Corporate interests are so deeply woven in international trade law that they have become a contributing barrier to COVID vaccine access. The World Trade Organization has so far failed to meet demands to waive intellectual property rights held by patent holders, to bolster production of vaccines and medical equipment in least development regions of the world. Slow-moving negotiations continue to delay progress to bring vaccines to those most vulnerable and further reduce the spread of variants. Sadly, vaccines have been delivered to just 1% of people in low-income countries. Canada, which notoriously failed to support the calls to waive intellectual property rights, also continues to under-contribute official development assistance funds to meeting the U.N.s 2030 Social Development Goals (SDGs), and must do more to help.

Despite these barriers, with political will and worker’s actions, trade rules can change for the better. NAFTA’s re-negotiation resulted in the removal of controversial investor protections that made it easy for corporations to sue governments over laws and regulations that hurt their profits (often referred to as Chapter 11 rights, or Investor-State Dispute Settlement provisions). The new NAFTA, or Canada-U.S.-Mexico Agreement (CUSMA), also includes groundbreaking provisions to improve workers’ rights, and advance free collective bargaining in Mexico. Canada has helped normalize dialogue around an inclusive and progressive global trade policy.
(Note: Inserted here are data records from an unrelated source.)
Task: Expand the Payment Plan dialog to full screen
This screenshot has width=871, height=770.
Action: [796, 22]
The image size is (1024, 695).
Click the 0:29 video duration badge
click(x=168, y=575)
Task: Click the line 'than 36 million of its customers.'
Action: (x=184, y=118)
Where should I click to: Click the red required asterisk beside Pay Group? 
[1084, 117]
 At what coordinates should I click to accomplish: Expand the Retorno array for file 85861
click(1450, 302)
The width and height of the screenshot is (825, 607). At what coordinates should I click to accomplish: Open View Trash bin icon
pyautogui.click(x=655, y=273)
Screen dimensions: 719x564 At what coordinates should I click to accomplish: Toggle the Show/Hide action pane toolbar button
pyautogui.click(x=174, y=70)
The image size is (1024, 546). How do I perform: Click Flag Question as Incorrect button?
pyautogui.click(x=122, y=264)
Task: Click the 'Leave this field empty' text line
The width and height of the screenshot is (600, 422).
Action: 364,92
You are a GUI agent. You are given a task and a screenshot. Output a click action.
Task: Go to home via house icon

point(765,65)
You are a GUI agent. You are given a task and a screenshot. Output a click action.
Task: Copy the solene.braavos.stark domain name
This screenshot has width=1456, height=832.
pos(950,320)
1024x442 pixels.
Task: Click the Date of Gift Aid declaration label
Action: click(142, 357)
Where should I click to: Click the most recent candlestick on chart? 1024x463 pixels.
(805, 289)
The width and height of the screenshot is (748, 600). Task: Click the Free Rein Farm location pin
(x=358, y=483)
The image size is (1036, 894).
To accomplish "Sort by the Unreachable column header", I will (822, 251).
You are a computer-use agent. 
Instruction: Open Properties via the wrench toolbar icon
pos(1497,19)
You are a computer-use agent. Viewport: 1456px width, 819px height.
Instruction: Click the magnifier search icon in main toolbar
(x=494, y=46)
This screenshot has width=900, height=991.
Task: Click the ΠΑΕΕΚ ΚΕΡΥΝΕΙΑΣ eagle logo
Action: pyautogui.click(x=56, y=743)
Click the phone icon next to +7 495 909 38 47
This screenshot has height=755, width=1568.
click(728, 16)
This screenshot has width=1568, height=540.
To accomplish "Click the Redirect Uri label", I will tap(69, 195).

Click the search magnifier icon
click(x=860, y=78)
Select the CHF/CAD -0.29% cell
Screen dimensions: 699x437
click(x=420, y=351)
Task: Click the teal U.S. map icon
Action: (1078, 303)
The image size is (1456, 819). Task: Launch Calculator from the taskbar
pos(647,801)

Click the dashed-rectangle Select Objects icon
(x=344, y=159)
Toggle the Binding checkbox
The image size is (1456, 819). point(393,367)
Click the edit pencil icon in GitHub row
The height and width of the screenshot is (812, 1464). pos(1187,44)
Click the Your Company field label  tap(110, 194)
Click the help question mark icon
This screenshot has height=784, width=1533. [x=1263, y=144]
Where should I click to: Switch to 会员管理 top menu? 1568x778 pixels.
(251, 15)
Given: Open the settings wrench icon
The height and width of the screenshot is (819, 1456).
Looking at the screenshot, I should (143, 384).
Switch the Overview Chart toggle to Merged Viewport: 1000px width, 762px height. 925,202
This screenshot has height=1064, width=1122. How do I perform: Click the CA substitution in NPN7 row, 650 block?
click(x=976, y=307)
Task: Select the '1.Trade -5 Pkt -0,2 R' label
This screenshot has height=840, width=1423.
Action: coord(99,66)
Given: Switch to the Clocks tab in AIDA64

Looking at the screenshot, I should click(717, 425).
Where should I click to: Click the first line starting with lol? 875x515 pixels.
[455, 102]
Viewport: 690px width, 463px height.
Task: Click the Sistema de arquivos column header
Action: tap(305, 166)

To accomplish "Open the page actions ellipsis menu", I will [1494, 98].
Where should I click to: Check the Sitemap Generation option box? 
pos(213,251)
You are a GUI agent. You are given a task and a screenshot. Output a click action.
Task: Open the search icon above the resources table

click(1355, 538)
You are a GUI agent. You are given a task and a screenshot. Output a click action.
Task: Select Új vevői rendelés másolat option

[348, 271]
Unfortunately, Canada also falls back into old habits. Government is advancing discussions with Mercosur nations (Brazil, Argentina, Paraguay and Uruguay) toward a new free trade treaty, and old-NAFTA-style investor rights, which cost workers in Canada and globally, are on the table. Canada also announced its pursuit of trade talks with Indonesia, despite recent and egregious government efforts to repress labour rights. A new bilateral agreement with the United Kingdom also appears on the horizon that may contain all the same pitfalls in the Canada-EU deal, including unenforceable labour and environment provisions.